How was it discovered? In the 1840s, astronomers noticed that the orbit of Uranus was being disturbed by something other than Neptune and the hunt for a ninth planet was started. The job of locating this Planet X was given to a 23-year-old astronomer Clyde Tombaugh, at the Lowell Observatory in Flagstaff, Arizona. He had to systematically image the night sky in pairs of photographs and then examine them to see if any objects had moved. After nearly a year of this, Tombaugh noticed an object that seemed to have moved on photographs taken on January 23 and 29, 1930. He had discovered Pluto, subsequently confirmed with further photographic evidence.
(Check out What is a Blackhole?)
How did it come to be called Pluto? Amidst a lot of discussion around its name, an 11-year-old girl from Oxford, England, called Venetia Burney, suggested the name. Pluto is the Roman God of the underworld and she was interested in classical mythology. Venetia’s grandfather was a former librarian at the Bodleian Library in Oxford and he forwarded the name to an astronomy professor there, who then sent it colleagues in the US. Lowell Observatory members voted unanimously to select the name Pluto. From then on, until 2006, we had nine planets in the solar system with Pluto being the farthest from the Sun.
What is it like? It is smaller than our moon at 2,380 km wide and orbits the Sun from a distance of 5.8 billion km in a region known as the Kuiper Belt.
A year on Pluto is 248 Earth years, and a day there lasts 153 hours or about six Earth days. Because it is so far away, Pluto has yet to complete a full orbit of the Sun since its discovery. Unlike other planets from Jupiter and beyond, it does not have a ring system but it does have five moons called Styx (discovered 2012), Nix (discovered in 2005), Hydra (discovered in 2005), Kerberos (discovered in 2011) and Charon (discovered in 1978), all named after mythological figures associated with the underworld.
Fun fact: According mythology, Kerberos is the three-headed dog of the underworld, depicted as fluffy in Harry Potter and the Philosopher’s Stone.
(Uranus – The Tilted Planet)
The largest moon, Charon, is so big that Pluto and Charon orbit each other like a double planet. Pluto is a cold world with surface temperatures from -228 to -238 C; far too cold, to sustain life as we know it.
The dwarf planet and its system live in the Kuiper Belt, a disc in the outer solar system beyond Neptune, composed primarily of icy objects. Pluto is also known as a Trans Neptunian Object, which are minor planets or dwarf planets that orbit the Sun at a greater average distance than Neptune does.
Pluto is the largest known Kuiper Belt Object and like other members of the Kuiper Belt, it is thought to be a residual planetesimal; a component of the protoplanetary gas and dust disc around the Sun that failed to become a full-fledged planet.
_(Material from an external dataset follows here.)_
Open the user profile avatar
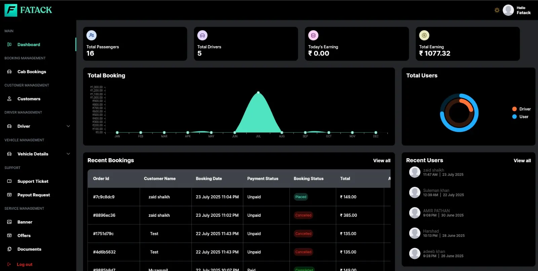The width and height of the screenshot is (538, 271). (x=508, y=10)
Astronomers also think that its current position is due to a sudden migration by Neptune early in the Solar System’s formation.
So, here is Pluto, pretending to be a planet, orbiting along and then comes the International Astronomical Union (IAU), which says that Pluto has not met one of its three criteria to be classified as a planet. According to them, a planet is a body in the solar system that orbits the Sun, has sufficient mass to give it a rounded shape and has cleared its neighborhood of other object. Pluto has done two of these. It has not cleared its orbital path of other objects, so in 2006 it was demoted to a dwarf planet. The discovery of several similar objects in the Kuiper Belt, including dwarf planet Eris, which were similar to Pluto, led to the IAU redefining planets and questioning Pluto’s status.
To most people, Pluto might be famous because of this demotion, but its real claim to fame is that we have sent just one spacecraft in that direction and this spacecraft has flown by Pluto, making scientific observations and taking images. NASA launched its New Horizons spacecraft on January 19, 2006 from Cape Canaveral Air Force Station, on an Atlas V rocket. At that time, it was the fastest human-made object ever launched from Earth. After a brief encounter with an asteroid, New Horizons reached Jupiter a year later, which provided a gravity assist to increase its speed. Its instruments were also tested, returning data about Jupiter’s atmosphere, moons, and magnetosphere. It spent the next seven years in hibernation mode and was brought back online on December 6, 2014. I remember watching this on NASA TV and it was terribly exciting. On January 15, 2015, the spacecraft began its approach to Pluto and on July 14, 2015, it became the first spacecraft to explore the dwarf planet, when it flew 12,500 km above its surface. It sent back the last of its recorded data from Pluto on October 25, 2016, before moving on to other Kuiper Belt Objects.
Before New Horizons, the earliest maps of Pluto, made in the late 1980s, were created from close observations of eclipses by its moon, Charon, allowing scientists to record the change in the total average brightness of the Pluto–Charon system during the eclipses.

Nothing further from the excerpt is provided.